Sir Alan Battersby | |
Caption: | Battersby in his office |
Birth Name: | Alan Rushton Battersby |
Birth Date: | 4 March 1925 |
Birth Place: | Leigh, Lancashire, England |
Fields: | Organic Chemistry Natural Products |
Workplaces: | University of St Andrews Rockefeller University University of Illinois University of Bristol University of Liverpool Cambridge University |
Alma Mater: | University of Manchester University of St Andrews |
Thesis Title: | Researches into the structure of Emetine |
Thesis Url: | http://hdl.handle.net/10023/11240 |
Thesis Year: | 1949 |
Doctoral Advisor: | Dr Hal T Openshaw |
Doctoral Students: | Andrew D. Hamilton Craig Hawker |
Awards: | Davy Medal Paul Karrer Gold Medal (1977) Royal Medal Tetrahedron Prize (1995) Copley Medal (2000) |
Mother: | Hilda Rushton |
Father: | William Battersby |
Spouse: | Margaret Ruth née Hart |
Sir Alan Rushton Battersby (4 March 1925 – 10 February 2018) was an English organic chemist best known for his work to define the chemical intermediates in the biosynthetic pathway to vitamin B12 and the reaction mechanisms of the enzymes involved. His research group was also notable for its synthesis of radiolabelled precursors to study alkaloid biosynthesis and the stereochemistry of enzymic reactions. He won numerous awards including the Royal Medal in 1984 and the Copley Medal in 2000. He was knighted in the 1992 New Year Honours. Battersby died in February 2018 at the age of 92.[1]

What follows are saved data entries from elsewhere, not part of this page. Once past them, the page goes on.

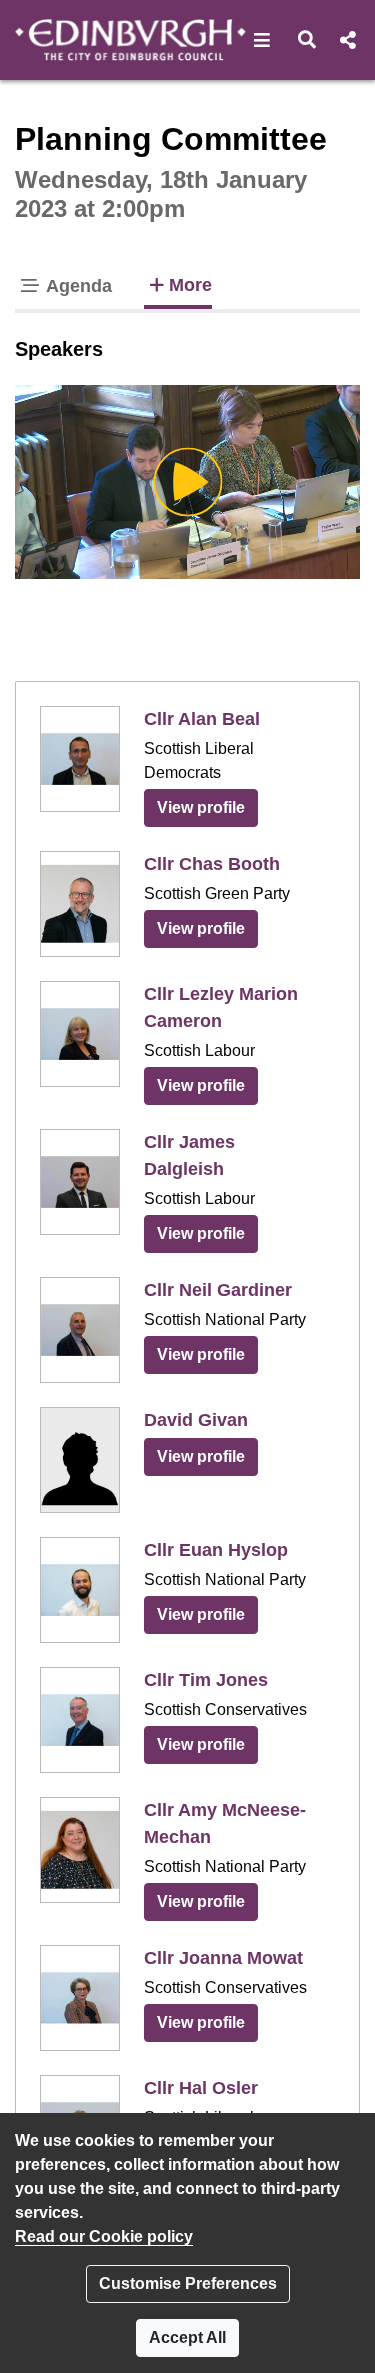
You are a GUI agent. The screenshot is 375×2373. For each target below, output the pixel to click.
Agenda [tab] (77, 286)
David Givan (196, 1420)
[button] (262, 40)
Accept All (187, 2337)
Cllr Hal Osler (201, 2088)
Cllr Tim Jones (206, 1680)
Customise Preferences (188, 2283)
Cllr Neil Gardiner (218, 1290)
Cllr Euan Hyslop (216, 1550)
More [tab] (190, 284)
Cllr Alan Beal (202, 719)
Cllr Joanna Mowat (223, 1958)
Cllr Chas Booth (212, 864)
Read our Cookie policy (104, 2236)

Alan Battersby was born in Leigh, Lancashire, on 4 March 1925, one of three children of William Battersby, a master plumber, and his wife Hilda née Rushton.[2] At the age of 11 he entered Leigh Grammar School, where his chemistry teacher, Mr Evans, nurtured and encouraged him. He would have continued his schooling into the sixth form but for the fact that by age sixteen the Second World War was underway and he decided that he should join the war effort by working for BICC in their local factory. He soon concluded that this decision had been a mistake and so used his spare time to study independently at Salford Technical College for the Higher School Certificate that would be required to enter university.[2] [3] [4] In October 1943, Battersby took up his place at the University of Manchester's Chemistry Department, having won a scholarship to support his undergraduate studies. He graduated with first class honours in 1946 and that year obtained a Mercer Chemistry Research Scholarship (named in honour of John Mercer) and a DSIR grant. These awards allowed him to complete an MSc (Manchester) in 1947 under the supervision of Dr Hal T Openshaw. When Openshaw was appointed as a Reader at the University of St Andrews, they both moved there and Battersby completed his PhD, which was awarded in 1949.[5] He was immediately appointed an assistant lecturer at St Andrews.[3] This first appointment extended from 1949 to 1953 but was interrupted by two years owing to a Commonwealth Fund Fellowship he obtained for post-doctoral study in the United States. The first year was spent with Lyman C. Craig at the Rockefeller Institute for Medical Research, New York, working on the peptide antibiotics tyrocidine and gramicidin S. The second year involved a move to the biochemistry department of the University of Illinois, working with Herbert Carter on pyruvate oxidation factor.[6] [7]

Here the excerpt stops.